Given task: Recast every line of the records below as a Markdown table with the columns No. and Text, numbering the rows in order and skipping blank lines. Leave the pictures out of the table.

Entries provided:
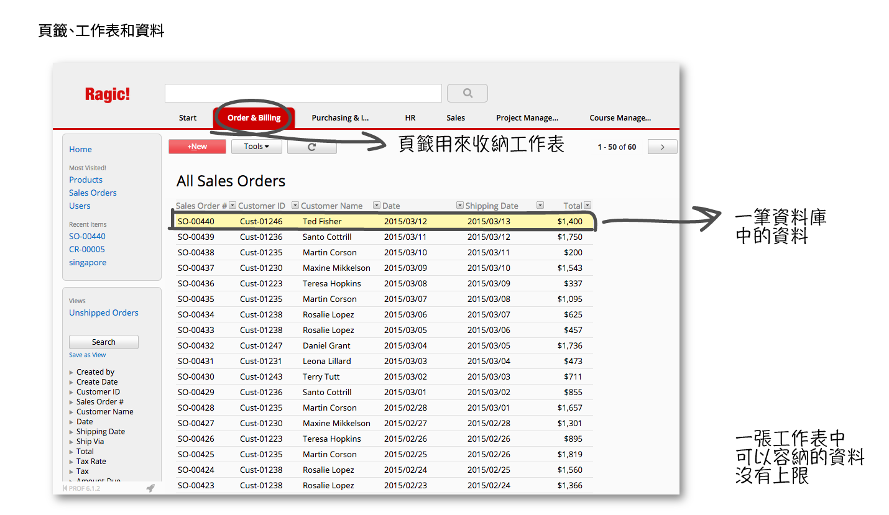Open the Tools dropdown

[x=256, y=147]
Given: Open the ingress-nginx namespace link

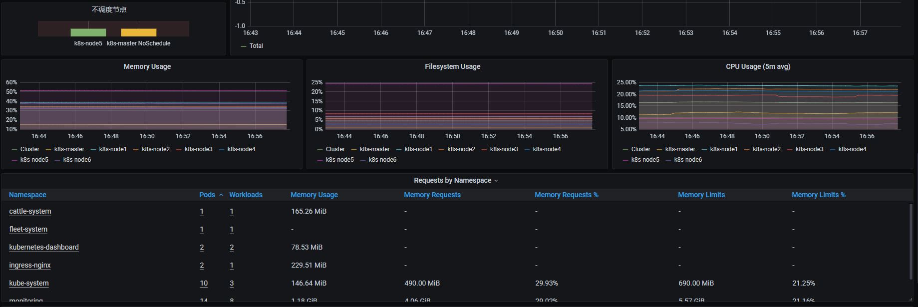Looking at the screenshot, I should click(30, 265).
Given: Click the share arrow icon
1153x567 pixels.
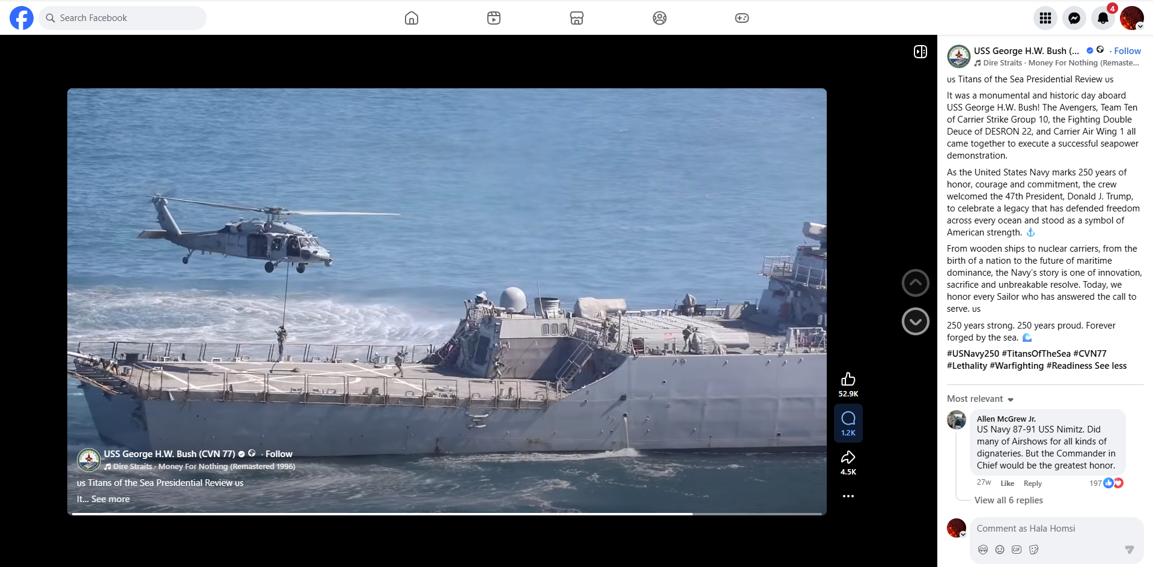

Exercise output:
| No. | Text |
|---|---|
| 1 | Open the Tools dropdown |
| 2 | [x=256, y=147] |
| 3 | Given: Open the ingress-nginx namespace link |
| 4 | Looking at the screenshot, I should click(30, 265). |
| 5 | Given: Click the share arrow icon |
| 6 | 1153x567 pixels. |